Monroe Trout and Ayn Rand

The Wall Street Journal ran a tabloid-like article about Monroe Trout. The article spoke of a lawsuit between Trout and his brother. Why mention this article? The piece that ran in the Journal also poked fun at Trout for following the philosophical tenets of Ayn Rand.

Rand’s teachings and writings rooted in laissez-faire capitalism are the ground upon which successful traders should stand:

Man’s mind, states John Galt, the protagonist of Atlas Shrugged, is his basic tool of survival. Life is given to him, survival is not. His body is given to him, its sustenance is not. His mind is given to him, its content is not. To remain alive, he must act, and before he can act he must know the nature and purpose of his action. He cannot obtain his food without a knowledge of food and of the way to obtain it. He cannot dig a ditch, or build a cyclotron, without a knowledge of his aim and of the means to achieve it. To remain alive, he must think.

Thinking is not an automatic process. A man can choose to think or to let his mind stagnate, or he can choose actively to turn against his intelligence, to evade his knowledge, to subvert his reason. If he refuses to think, he courts disaster: he cannot with impunity reject his means of perceiving reality.
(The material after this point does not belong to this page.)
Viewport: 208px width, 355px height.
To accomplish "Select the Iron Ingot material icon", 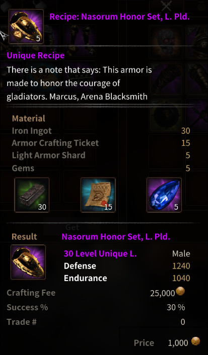I will [32, 195].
Rand is more than relevant. Think about this excerpt from Rand’s writing within the context of trading. Are not blindly following your broker’s opinions, listening to David Faber, chatting at Motley Fool, griping at RagingBull.com, trading RSI or watching support/resistance levels all actions demonstrating your choice not to think? Aren’t you allowing your mind to stagnate by evading the pure reality by relying on others to think for you and distort it? Following the hollow messages of other so called experts of trading courts disaster. We are sure all readers know at least one person who went bankrupt in the market by refusing to think for himself.

Trading is a zero-sum game. It’s you against the world. It’s not you and your friend or you and your broker fighting together. You are left to objectively use your mind to determine the best course of action in order pull a profit from the other traders in the world who are competing with you at the game. You must dig deep to understand why one course of action is better than another and avoid decision making based on fear. Pure fear is why the Nasdaq rose so far and plunged so low. And those who controlled their fear with confidence in themselves and their decision-making made a killing.
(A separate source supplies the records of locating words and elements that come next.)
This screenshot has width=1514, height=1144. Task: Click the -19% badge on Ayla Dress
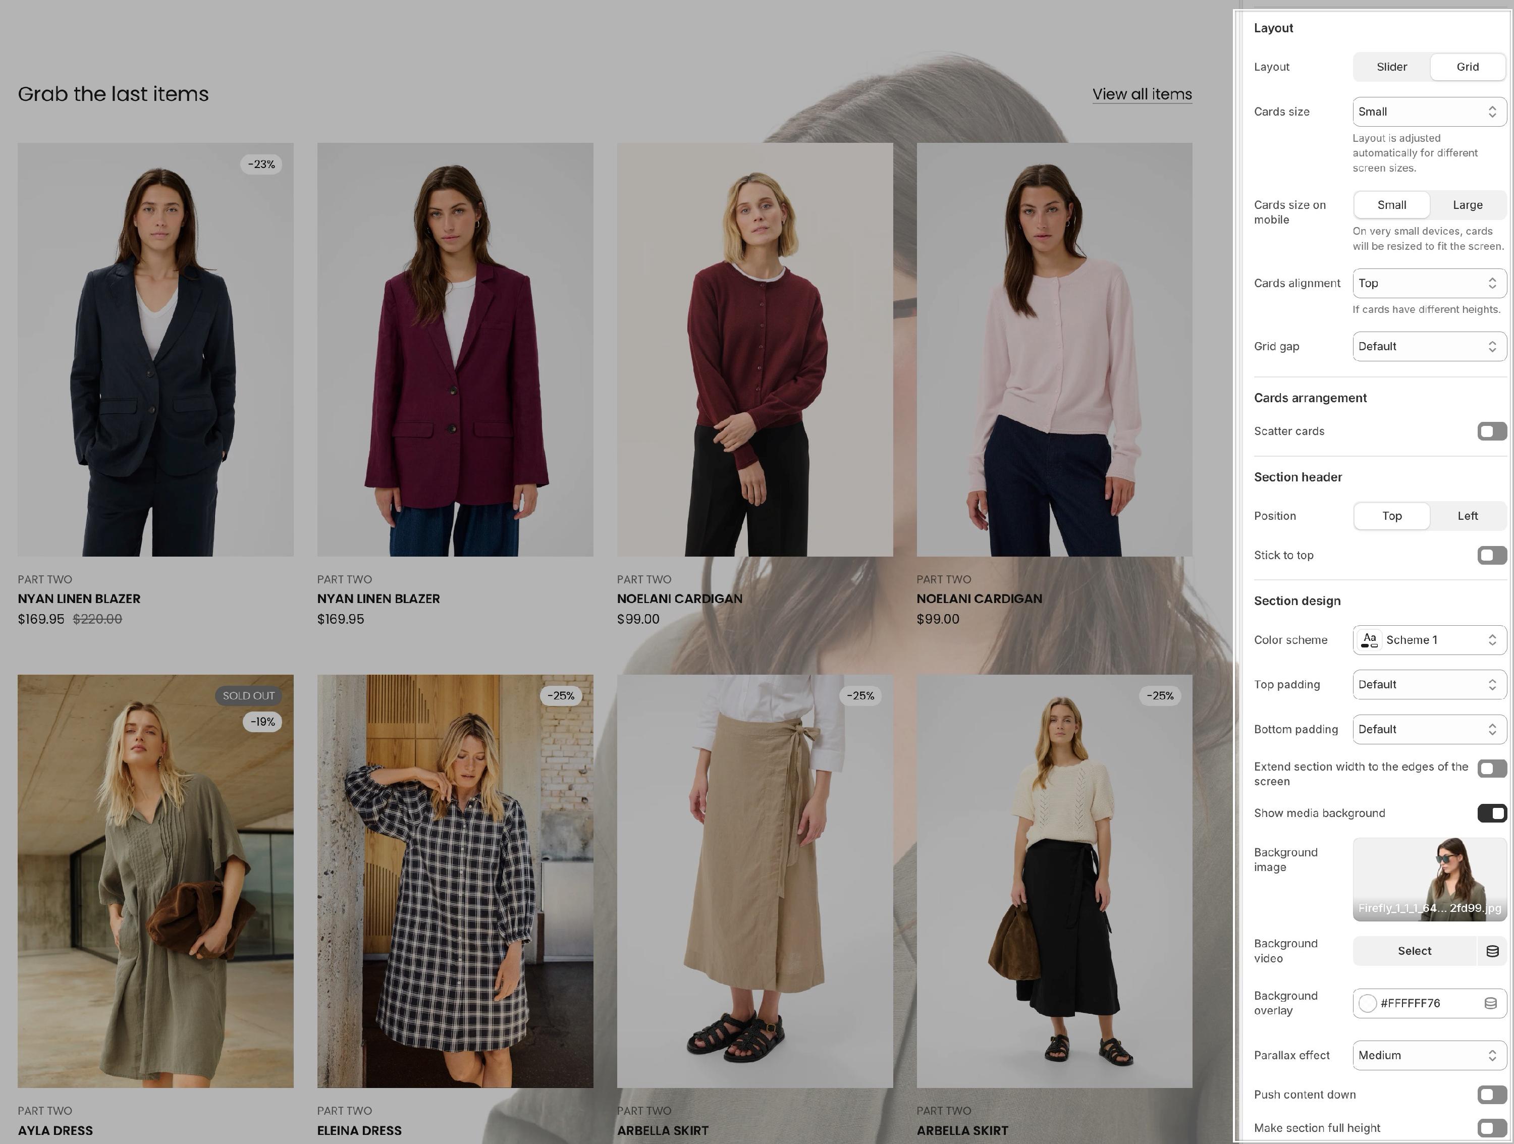point(262,722)
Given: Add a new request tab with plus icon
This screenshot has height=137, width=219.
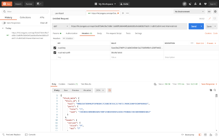Looking at the screenshot, I should [123, 13].
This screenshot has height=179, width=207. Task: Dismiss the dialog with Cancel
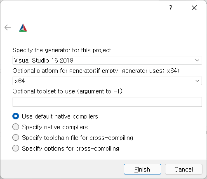point(183,169)
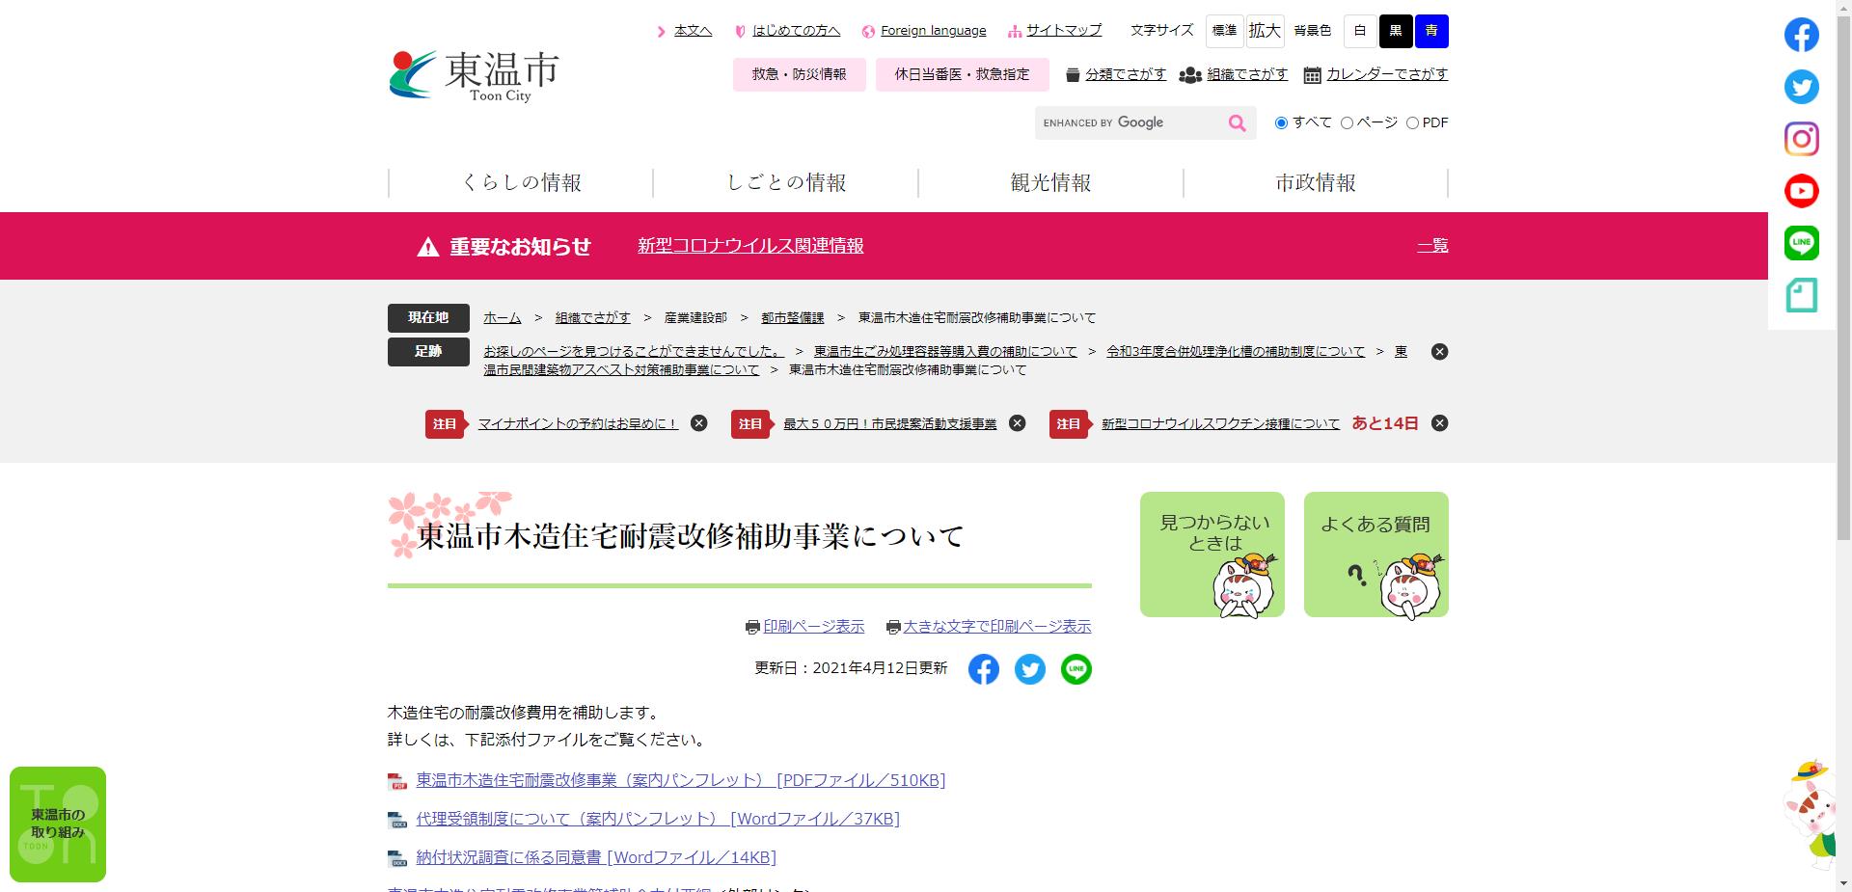Open the LINE account from the right sidebar
The image size is (1852, 892).
[x=1800, y=242]
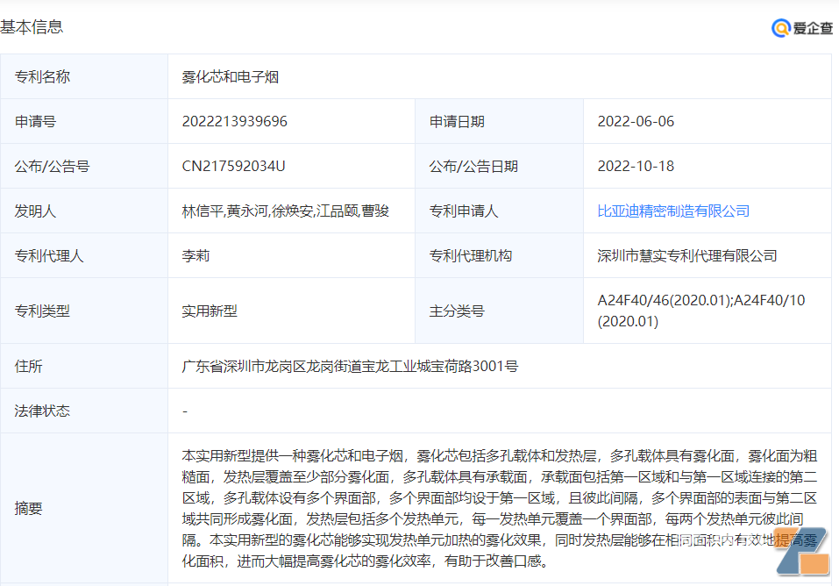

Why the WSJ Poked Fun and Why It Missed the Point

The Journal’s mockery of Trout for following Rand’s philosophical tenets is revealing in what it assumes: that a serious financial professional who has produced exceptional returns should not take philosophical frameworks seriously, and that Rand specifically is an embarrassing intellectual affiliation. The mockery tells you more about the Journal’s editorial culture than about Trout’s thinking. Trout was one of the most successful traders of his era. The philosophical grounding that supported his discipline and his confidence in independent thought over consensus following contributed to that success.

Galt’s argument is that thinking is not automatic and that the refusal to think courts disaster. The broker who provides opinions, the commentator who provides market color, the chat board that provides tips, all of these are substitutes for thought. They are not supplementary information sources. They are replacements for the analytical process that a trader must perform independently. The trader who accepts a broker’s recommendation without understanding the entry, exit, position sizing, and expected value framework is not supplementing their thinking with better information. They are outsourcing their thinking entirely to someone whose financial interests are not aligned with theirs.
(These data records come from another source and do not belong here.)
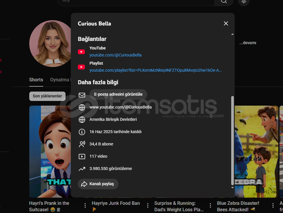This screenshot has width=283, height=213.
Task: Click the envelope email icon
Action: [x=82, y=95]
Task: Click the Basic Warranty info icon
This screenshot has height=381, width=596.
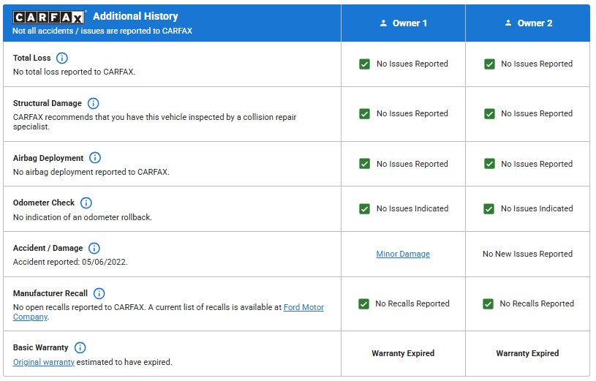Action: pyautogui.click(x=80, y=347)
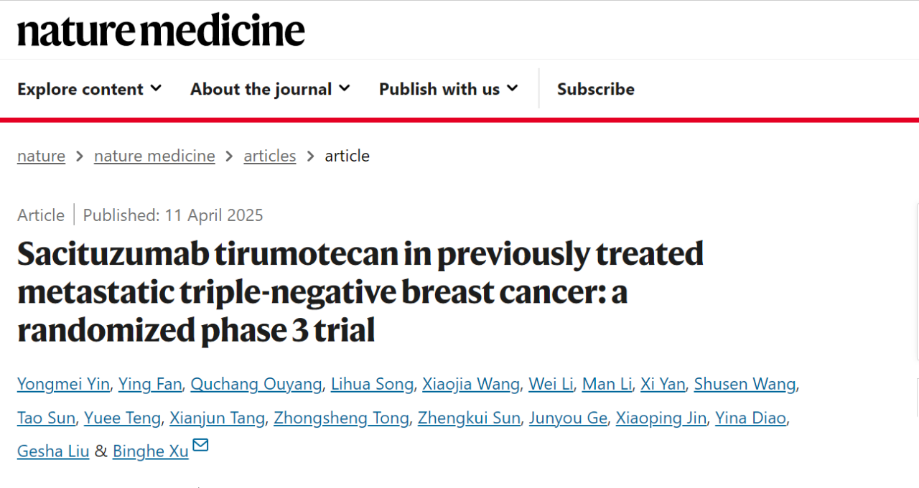Click the envelope icon beside Binghe Xu
919x488 pixels.
coord(200,446)
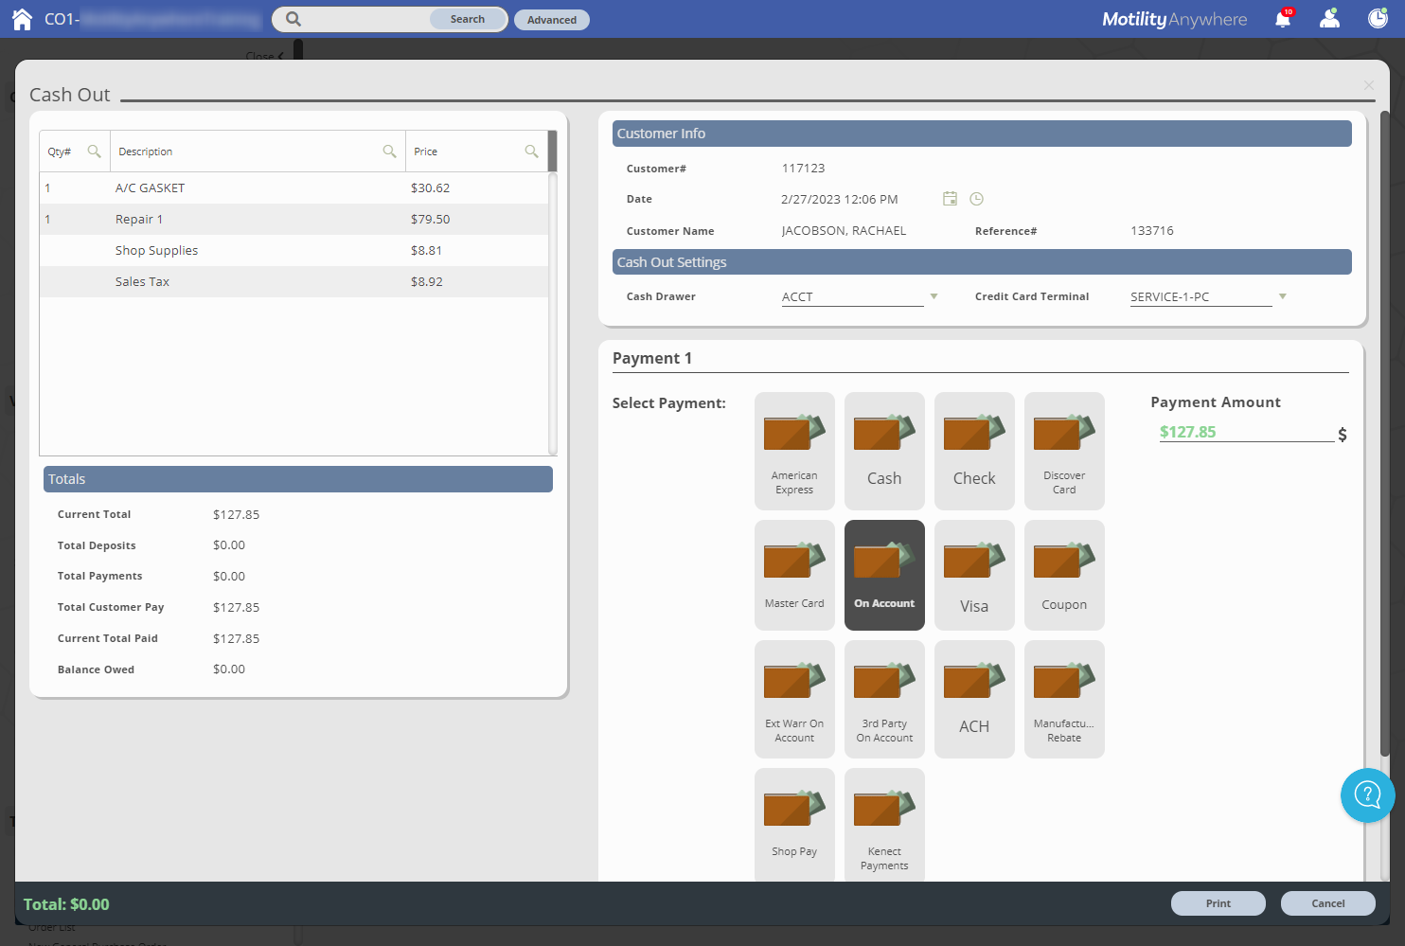Click the home icon in the top bar
The width and height of the screenshot is (1405, 946).
[21, 18]
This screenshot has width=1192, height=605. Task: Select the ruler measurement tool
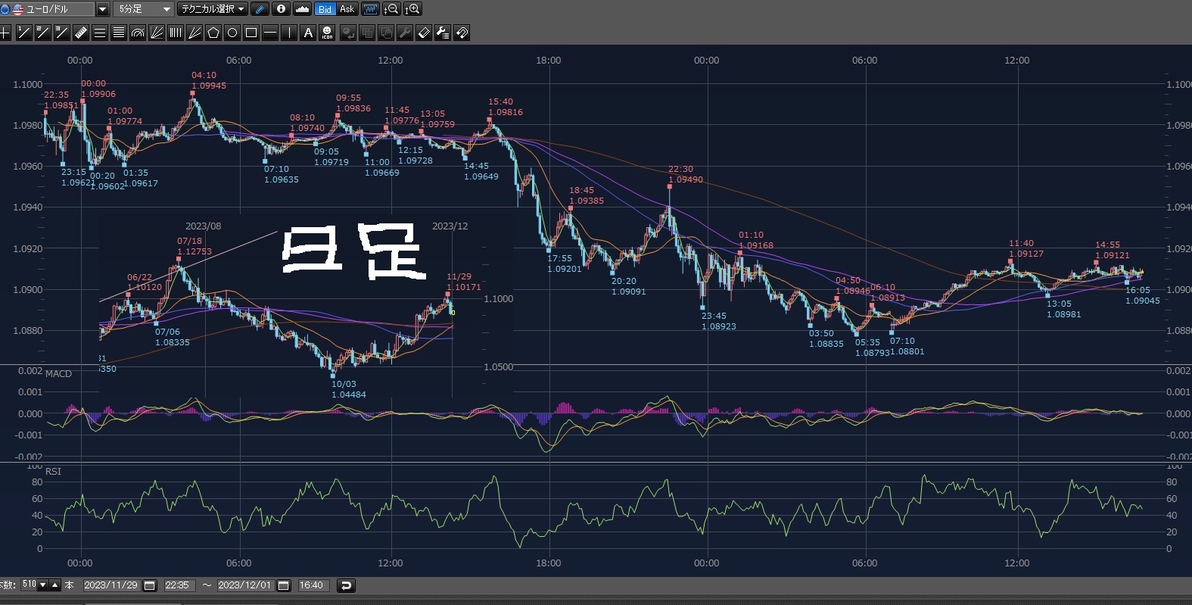(81, 33)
Monroe Trout’s documented track record, one of the best in the history of managed futures, was built on exactly the opposite approach. Rules derived from his own systematic analysis. Independent judgment rather than consensus following. Confidence in a defined process rather than reliance on external validation. These are Rand’s principles applied to trading. The Journal found them mockable. The performance record found them effective.

Frequently Asked Questions

Why is Ayn Rand relevant to trading psychology?

Because her core philosophical argument, that man’s survival depends on active, independent thought, and that the refusal to think courts disaster, directly describes the psychological prerequisite for successful systematic trading. A trader who outsources their thinking to brokers, analysts, and chat boards is making Galt’s exact error: choosing to let their mind stagnate rather than applying it independently to the problem of market analysis. Rand’s framework is the philosophical foundation for the principle of independent systematic thinking over consensus following.

Who is Monroe Trout and why does he appear in this context?

Monroe Trout is one of the most successful systematic traders documented in Jack Schwager’s Market Wizards series. He produced exceptional returns over an extended career running a systematic, rules-based trading operation. His affiliation with Rand’s philosophy was the subject of ridicule in a Wall Street Journal article that focused on a personal lawsuit rather than his trading record. The philosophical grounding the Journal mocked is consistent with the independent analytical approach that his trading performance demonstrates.

How does the zero-sum framing connect to Rand’s philosophy?

Trading is a competitive zero-sum game in which every dollar of profit comes from another participant’s loss. The trader who outsources their thinking to brokers and commentators is competing against participants who have done their own independent analysis. The result, as Rand would predict, is disaster for the one who refused to think. The trader who applies their own objective analysis, builds their own systematic rules, and follows their own process is the one who pulls profits from the traders who chose not to think.